こういう日に家にいて、二階の広い窓から庭を見ている。静かに嬉しい。強い風に轟々と揺れる白樺の先の方の細い枝に、ヒヨドリがバランスを取りながら一羽とまって、キッと横を向いている。かっこいいなあ。
9月15日から2週間いた仙台厚生病院の循環器疾患病棟では、何回か部屋替えがあったけれど、同室の人のほとんどはたいてい年寄りだった。その中に何人か若い人がいて、何気に、僕はそっちの人たちの仲間なのだろうと思っていた。
おじいさんだと僕が思っている人たちの話はゴルフと自動車とうまいものを食いに行くというような内容で、毎日。ゴルフは自分でもするが、どこのゴルフ場が安くて係の人の人当たりが良くて、テレヴィに出ている若い女子プロの本物を見た事がある話。自動車にはいろいろ乗ったがもちろんやっっぱりクラウンですよ。娘には国産の小さいの買ってやったけどね。その(自慢の)車でドライブに行くのは定義山がすごくいいよ。そして長町にはあんまりうまいもの屋がないな、と話は続く。この人だけの話なのかと思っていると、これがほとんどの人と話が合う(合わせられる)のだ。

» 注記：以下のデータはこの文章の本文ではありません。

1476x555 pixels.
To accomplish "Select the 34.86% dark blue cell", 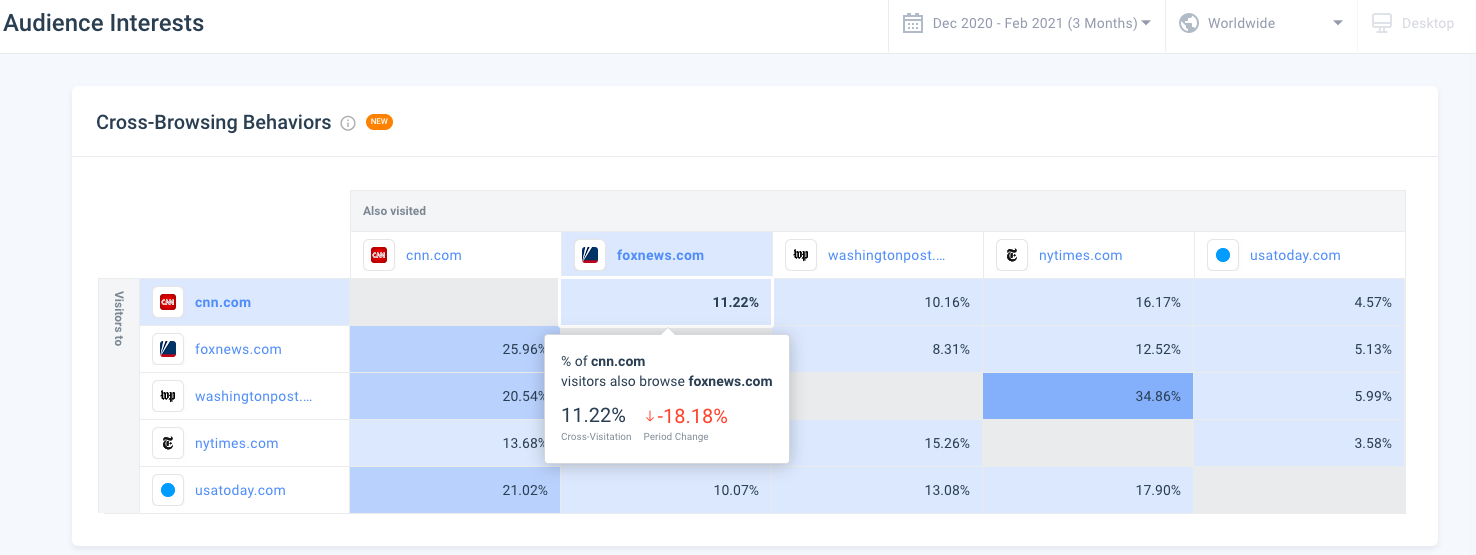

「で、あんだは何好ぎなの?」 ううむ、基本は彫刻家でオートバイ乗り、お散歩が趣味で家で遊ぶなら玩具の鉄砲を撃つの好き、車はシトロエンの2CVとルノーのカングーで娘はプジョー306、県内でドライブするとしたら柳津辺りかな。そしてもちろん美味しい昼飯は北六のGラディTウドでしょう。話が噛み合ない、というより、使っている言葉の意味が全然ずれている。そしてこれは年齢を問わずずれていて、僕は全体として、(日本では)やっぱりなんだか変な人なのかなあ。
そうして驚いた!事に、こういう個人の経験に基づく話以外の一般的な歴史経験では、昭和26年生まれの僕は、むしろ終戦の時期を知っている人の方(すなわちこの話でのおじいさんたち)に含まれるのだった。
舗装されていない家の前の道(竹駒神社のすぐそばだから結構街のまん中だ)の両側には、側溝ではなく細い堀があって、そこに台所などの排水を普通に流していた。その(ホコリっぽく雨が降ると水たまりだらけになる)道路は、馬車が肥樽を荷車に積んで運んでいたから馬糞が普通に落ちていたし、そこを学帽をかぶった小学生がゴムのタングツをはいて、オンパン(温飯)器で温める麦飯(色が黒く銀色に光るのだ)弁当(四角く深い黄色いアルマイト製)を持って通っていた。僕の母はちょっとハイカラだったので、僕と弟は普段半ズボンをはかされて、その頃の岩沼では少し恥ずかしかった。家の近くでは、向かいの目黒米屋の前にしかコンクリートのたたきがなくて、そこでみんなでパッタをするために場所取りをするのが、早く帰ってくる小さい小学生の仕事だった。そこのコンクリートの上にかかっていた屋根を支える柱と、街のブロックの反対側にあった木の電信柱とを陣地にして、僕の住んでいた(新町という字の)街全体を使った陣取りを(子供会単位で)戦ったりできた。何しろ陣地を繋ぐメインの道路は国道4号線なんだぜ。いやはや、たった50年前なんだけどねえ。だいたいみんな使われている言葉の意味わかった?
こういう話は、後期高齢者の人たちとは何の問題もなく通じるし混ざれる。でも、僕よりほんの少し歳下の人たちとは、突然ほとんど通じないのだった。
で、せっかくこんなに深く濃い生活体験を持っているのに、なぜ大人(歳とると)になるとゴルフとクラウンと(長町の)MルキーWエイになってしまうのだろう,というのが僕にはわからない。仕事柄、こういうのが、実は深い所でこれまでの美術教育の失敗だったのではなかろうかと思う。今のままの図工美術教育を続けていると、また同じような世界が続くことになる。おっとそうか、その方がゴルフ屋さんとTヨタとMルキーWエイが儲かるわけだからからこれでいいのか。